*OBJECTIVE*. Please convert the listing below into a Markdown table with two columns, Row and Line, giving each line its row number and skipping blank lines. Leave the pictures out of the table.

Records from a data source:

########################################

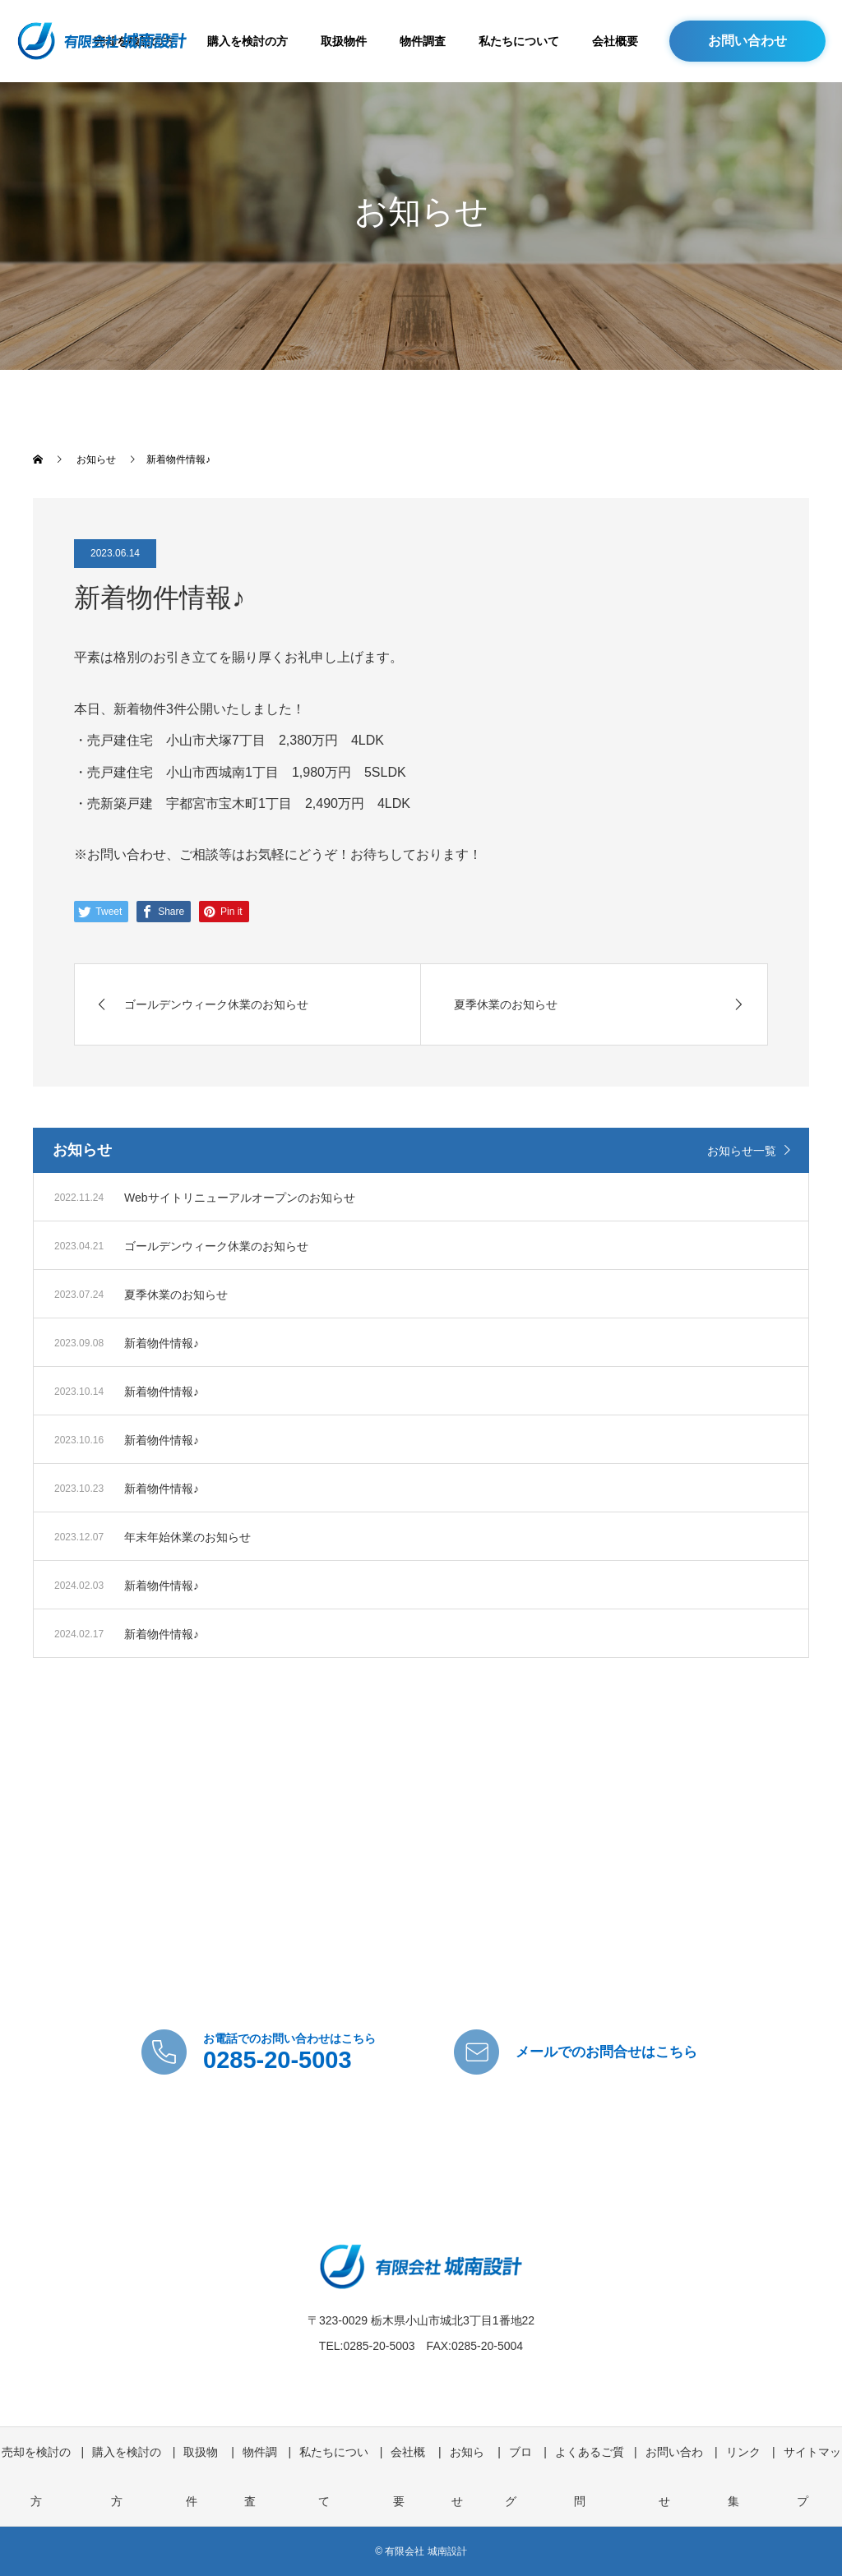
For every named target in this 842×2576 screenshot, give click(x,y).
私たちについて (519, 41)
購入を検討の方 (247, 41)
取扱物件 (344, 41)
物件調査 (423, 41)
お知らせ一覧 (741, 1150)
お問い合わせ (747, 41)
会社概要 (615, 41)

########################################

*RESULT BELOW*.
| Row | Line |
|---|---|
| 1 | For every named target in this 842×2576 screenshot, give click(x,y). |
| 2 | 私たちについて (519, 41) |
| 3 | 購入を検討の方 (247, 41) |
| 4 | 取扱物件 (344, 41) |
| 5 | 物件調査 (423, 41) |
| 6 | お知らせ一覧 (741, 1150) |
| 7 | お問い合わせ (747, 41) |
| 8 | 会社概要 (615, 41) |